ABS

to get the best out of ABS do you put foot on clutch and stamp on brakes :smiley:
serious answers please :frowning:

Just stamp on the brakes, no clutch - that way you still have engine braking too. :wink:

My experience is that ABS is only any good if system in tractor unit is compatable with trailer system…and this seems to be a rare occurrence. You really need braking systems to operate at same pressure, you will often find unit operates at say, 10 bar, with trailer at 8 bar. Then the trailer does all the stopping, and waggling about . Vice versa, of course. I suspect it will get worse with the new units and old trailers. Just be careful out there

dwjinuk:
My experience is that ABS is only any good if system in tractor unit is compatable with trailer system…and this seems to be a rare occurrence. You really need braking systems to operate at same pressure, you will often find unit operates at say, 10 bar, with trailer at 8 bar. Then the trailer does all the stopping, and waggling about . Vice versa, of course. I suspect it will get worse with the new units and old trailers. Just be careful out there

I cant imagine why the air pressure difference affects it.

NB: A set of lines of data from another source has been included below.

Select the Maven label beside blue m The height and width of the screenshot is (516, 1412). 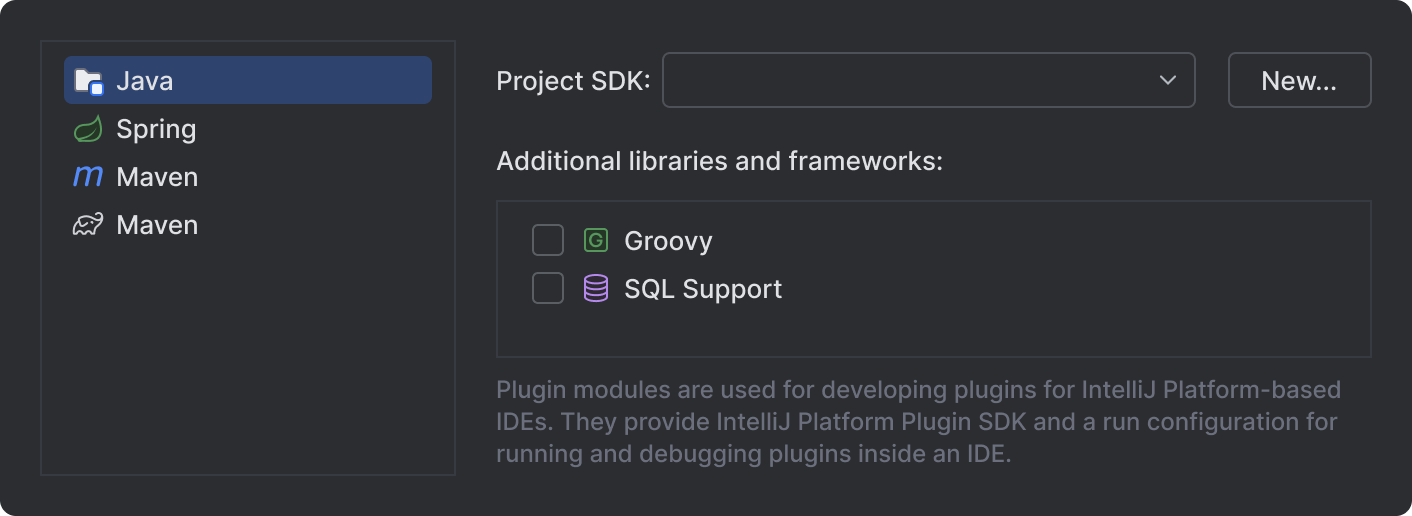click(157, 177)
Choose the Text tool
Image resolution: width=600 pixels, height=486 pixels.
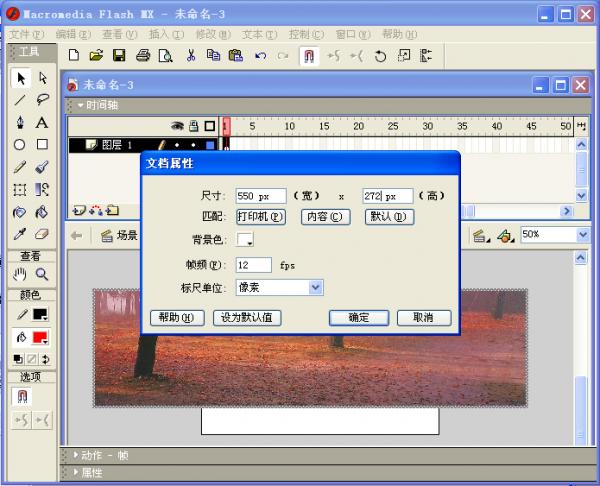coord(42,122)
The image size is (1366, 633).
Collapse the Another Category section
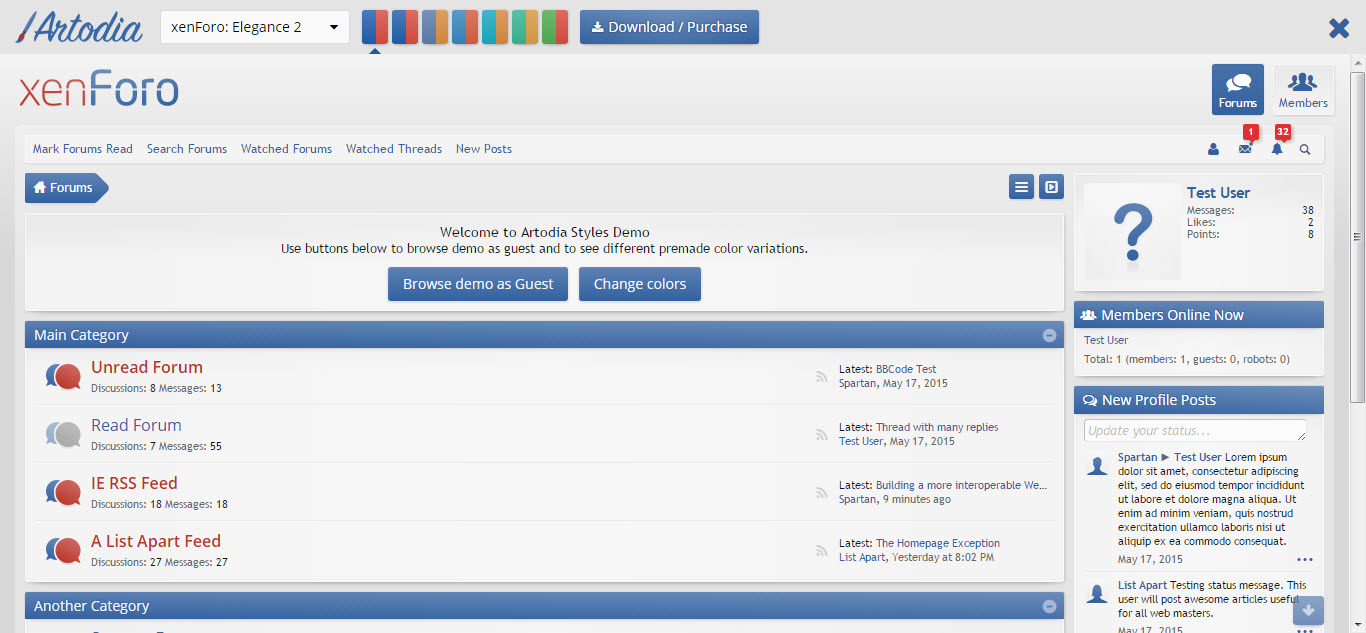pyautogui.click(x=1049, y=606)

ABS: Anti Blockier Systeme is electronic and is designed to stop the wheels locking at the last millisecond.

One point though, when you couple up to a trailer, turn off the engine and ignition before coupling the ABS lead, it can confuse the onboard computer

hitch:
to get the best out of ABS do you put foot on clutch and stamp on brakes :smiley:
serious answers please :frowning:

Realistically, if you need to get the get the best out of ABS, then you are driving too fast/too close, and you wouldn’t have time to think about the clutch. :laughing: The main thing is to keep a constant firm pressure on the pedal.

The general blurb from the industry is that ABS does not enable you to stop quicker. It enables you to steer whilst braking. A locked wheel will always follow a straight path. See - Newton’s Laws of Motion.

ABS, by continually releasing the wheel to allow it rotate, allows a steered path to be followed.

At some point, usually about 18kph, ABS switches off. Otherwise the vehicle would never come to a halt. The ABS would be continually releasing the brakes no matter how hard you pressed the pedal. Logical when you think about it.

I think I’ve only had one occasion when I can say that I felt the ABS ‘kick in’, and that was when I wanted to turn left rather smartly. Going too fast. :blush: As it was a somewhat older vehicle, I hit the brakes fully expecting to have to go past the entrance and then reverse, But the ABS worked and got the speed down.

In the 1970’s I witnessed some of the earliest demonstrations of ABS at a disused airfield in Warwickshire. Honiley, I think it was. It worked, but the application intervals were more akin to being counted by a calender than a stopwatch. The speculation from the ‘techies’ at the time was that it might see the light of day for trucks, but not for cars.

It’s now available for motor cycles. It just shows how technology progresses.